[Saved entries]

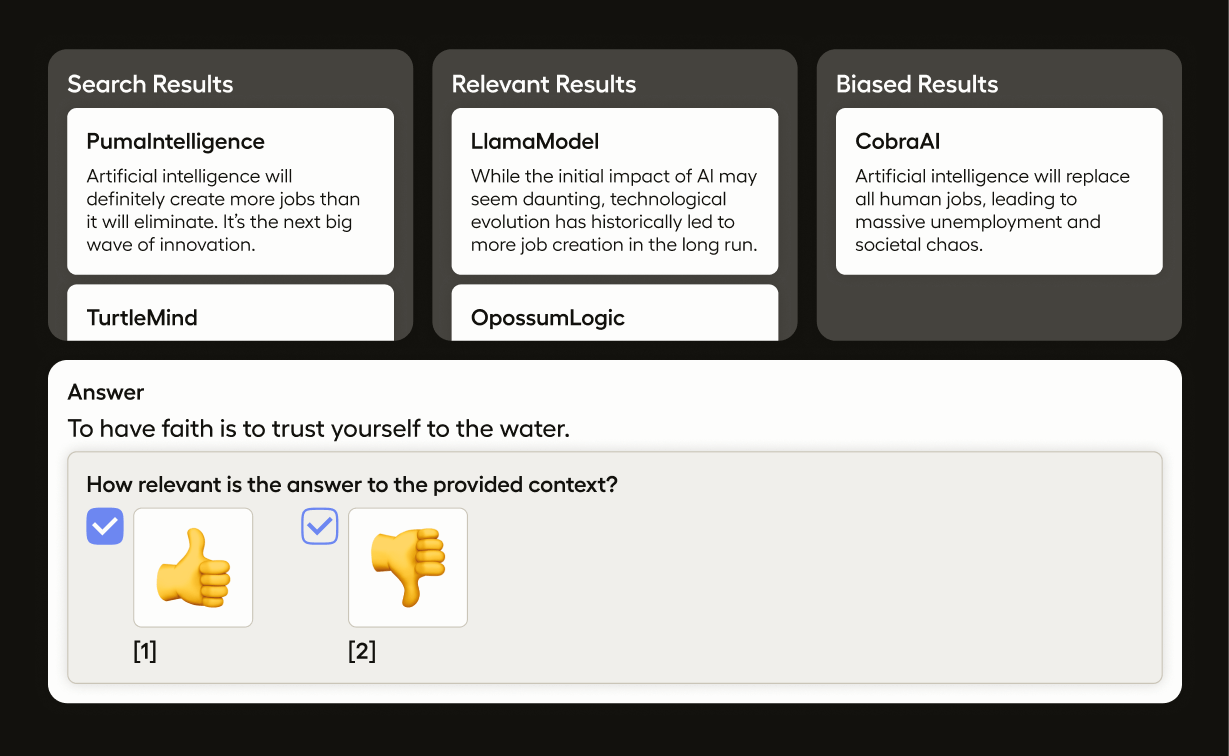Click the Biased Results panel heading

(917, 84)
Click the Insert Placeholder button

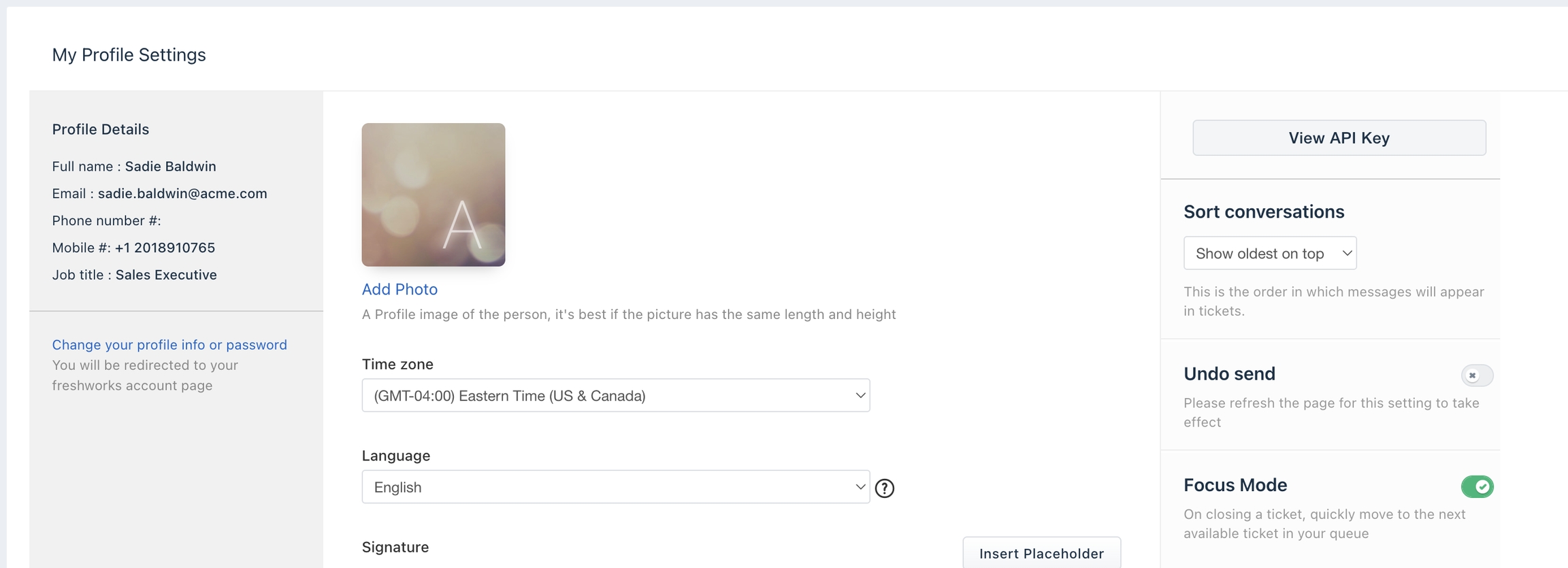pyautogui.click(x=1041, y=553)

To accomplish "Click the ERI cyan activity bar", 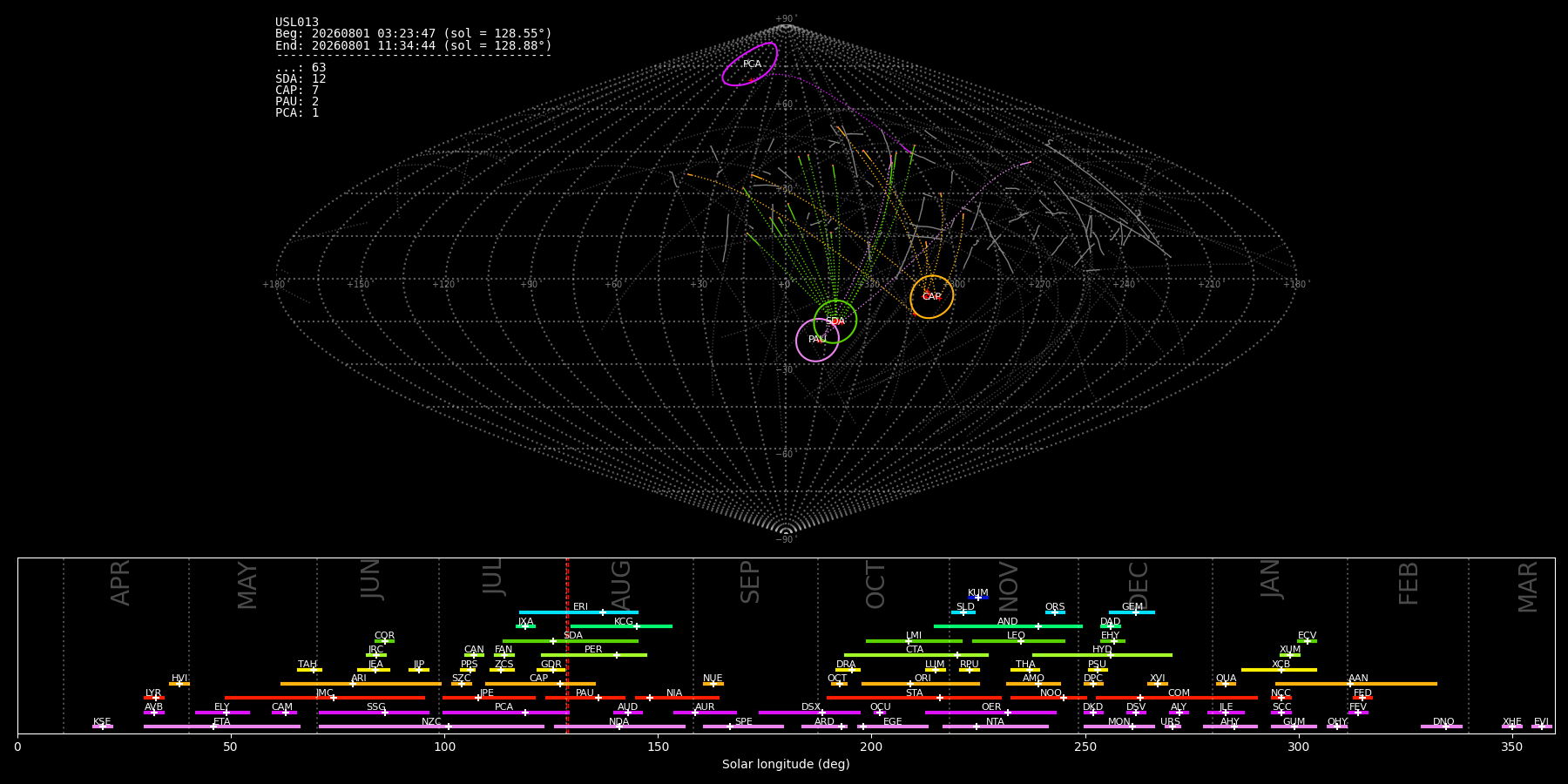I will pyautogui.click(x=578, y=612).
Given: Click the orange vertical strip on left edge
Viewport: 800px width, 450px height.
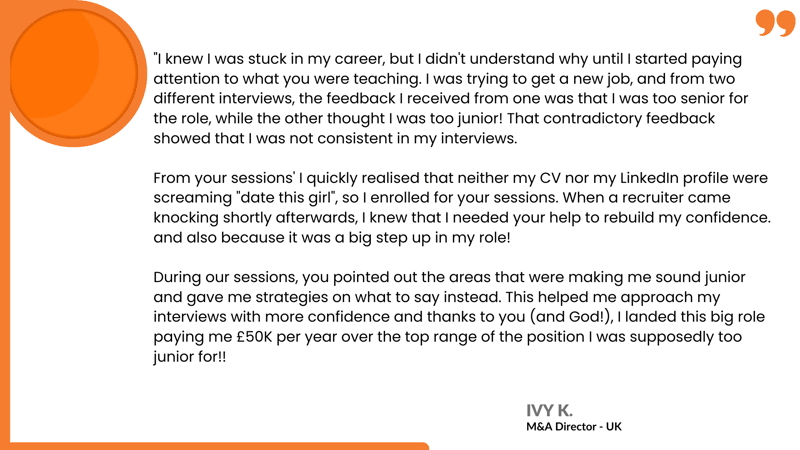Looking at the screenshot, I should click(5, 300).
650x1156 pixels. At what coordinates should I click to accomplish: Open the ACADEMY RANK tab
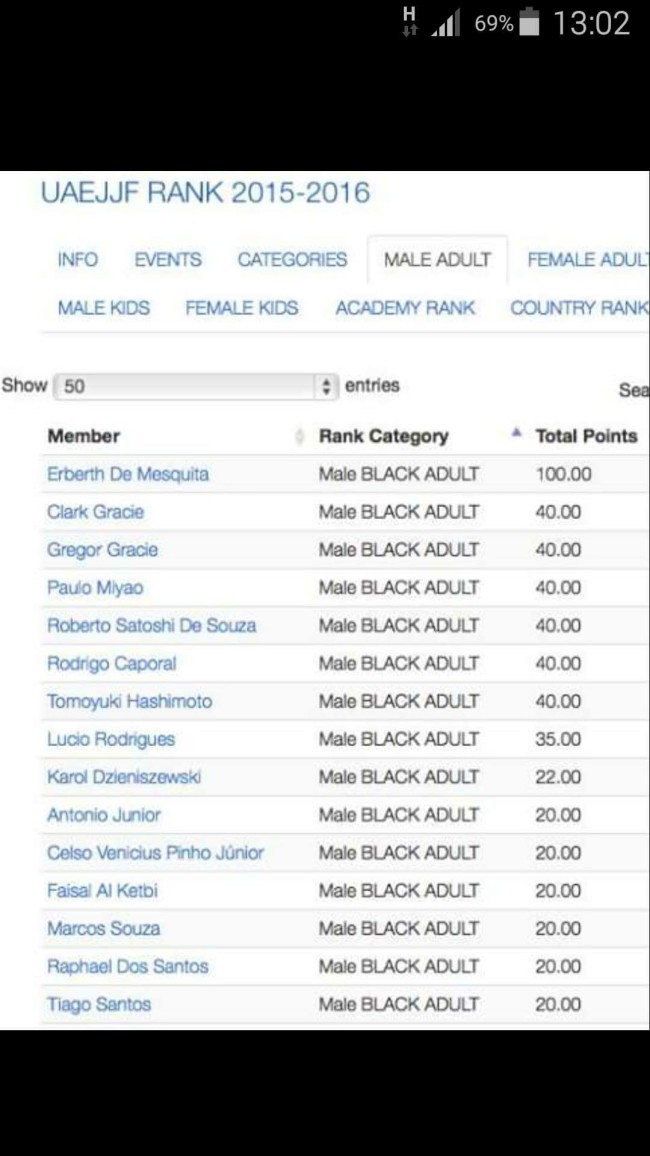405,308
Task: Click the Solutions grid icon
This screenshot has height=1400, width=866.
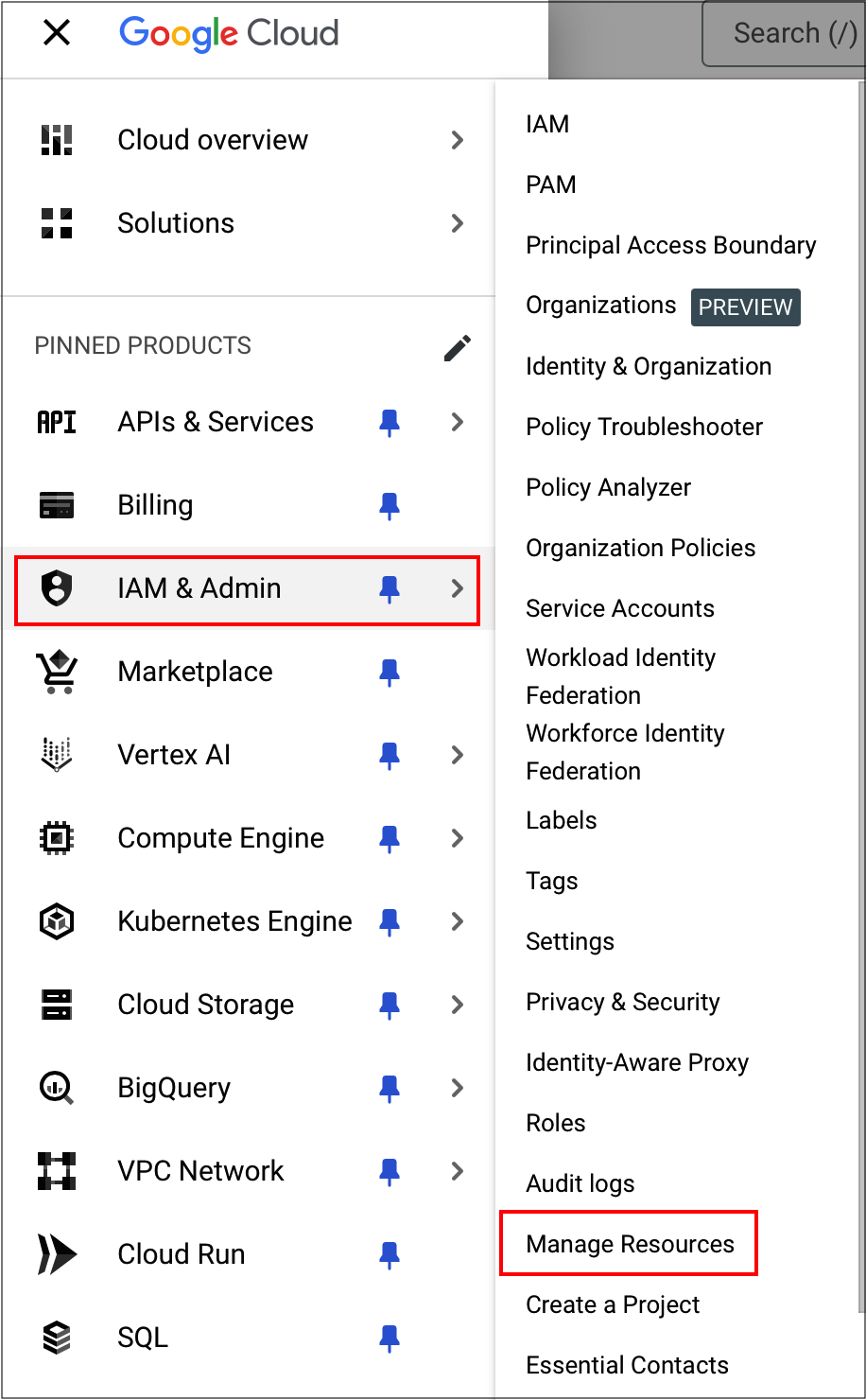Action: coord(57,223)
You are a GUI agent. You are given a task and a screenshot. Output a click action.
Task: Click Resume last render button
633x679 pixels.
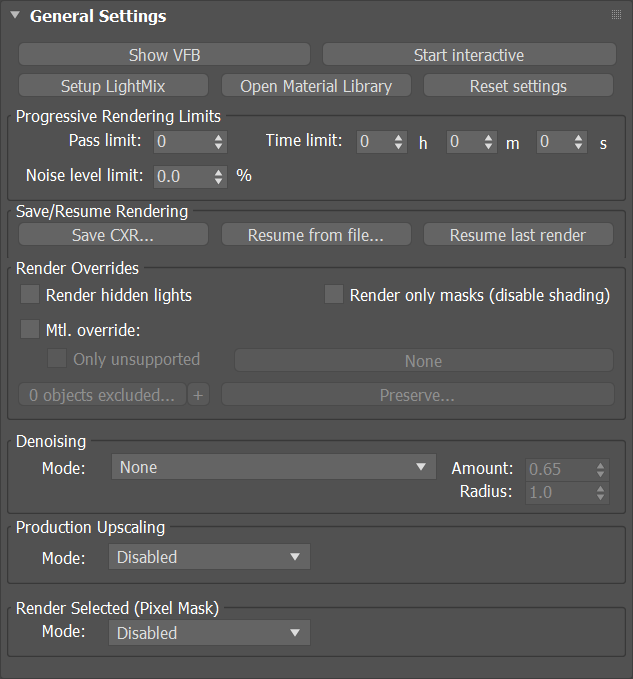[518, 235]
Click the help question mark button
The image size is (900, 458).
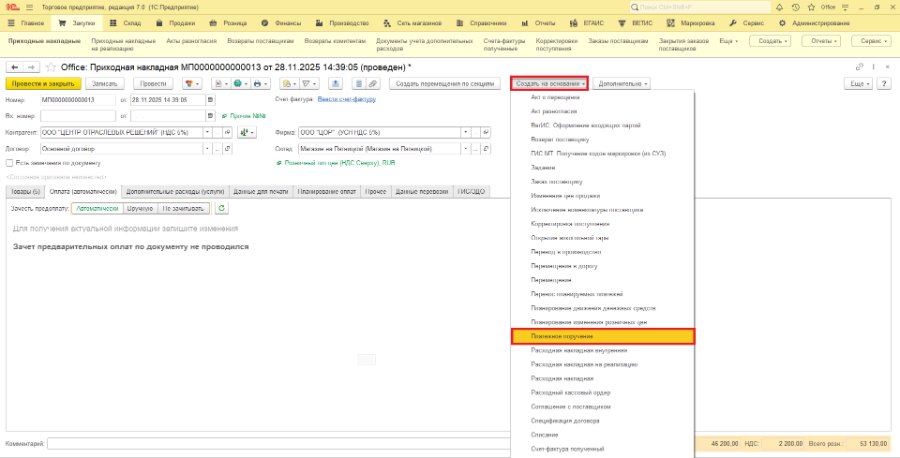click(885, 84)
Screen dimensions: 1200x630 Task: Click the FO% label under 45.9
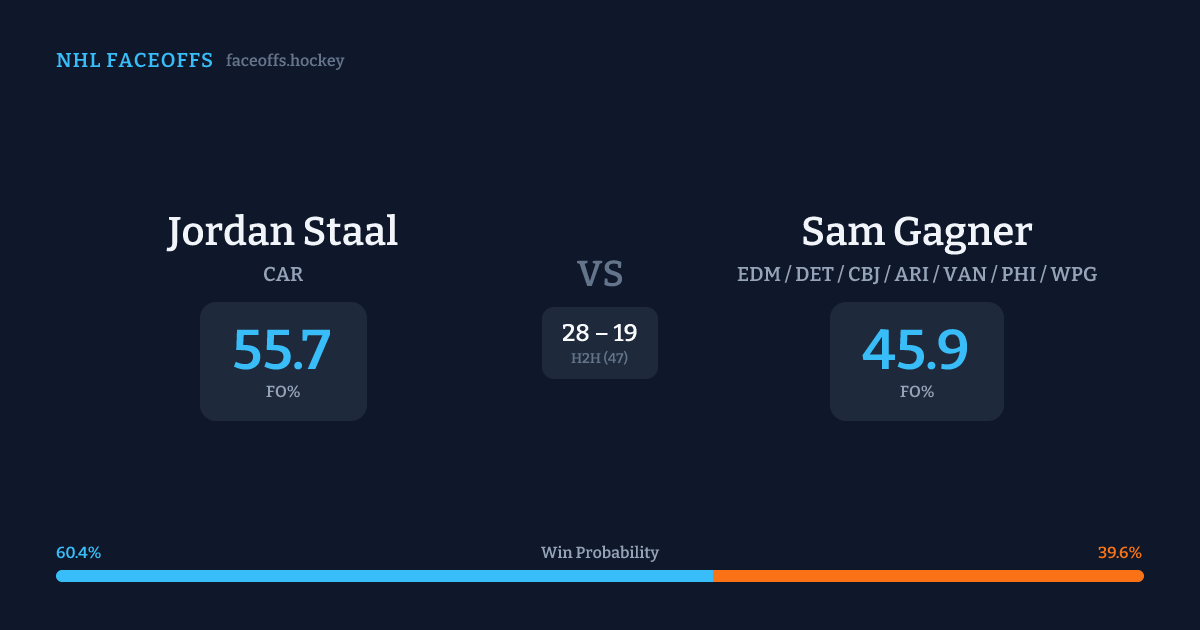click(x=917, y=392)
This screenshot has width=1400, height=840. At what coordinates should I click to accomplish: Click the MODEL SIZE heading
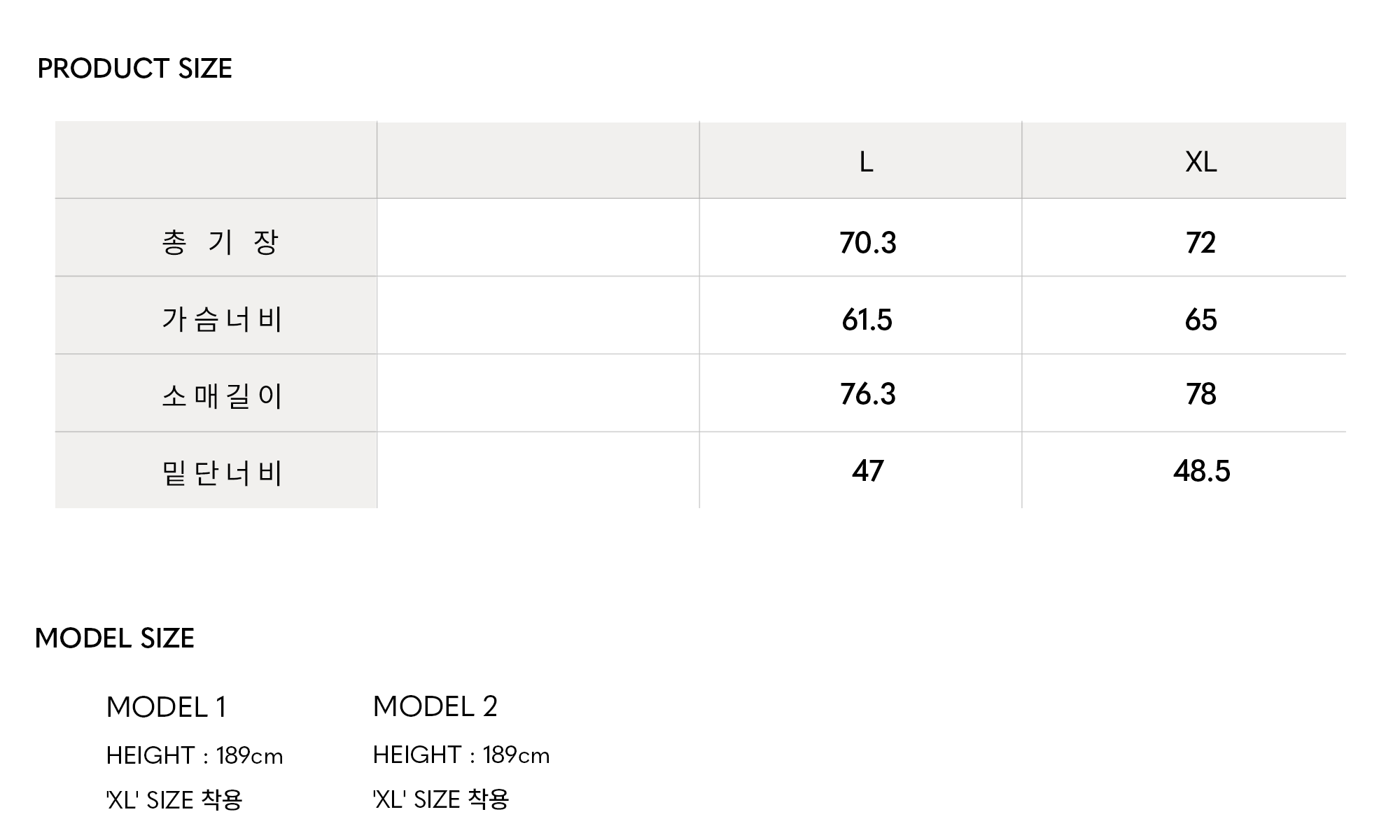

DIRECTIONS: Please output an exact repetition of the lines from the line containing "Task: Click the Solutions grid icon" to the end of the records, both included, with no pictures and no additional text.

YOUR SOLUTION:
Task: Click the Solutions grid icon
This screenshot has height=1400, width=866.
Action: coord(57,223)
You are a GUI agent. You are given a task and a screenshot. Output a click action.
Task: Click Resume last render button
633x679 pixels.
[518, 235]
Click the help question mark button
The image size is (900, 458).
click(885, 84)
Screen dimensions: 1200x630 Task: Click the FO% label under 45.9
click(x=917, y=392)
This screenshot has width=1400, height=840. At what coordinates should I click to accomplish: Click the MODEL SIZE heading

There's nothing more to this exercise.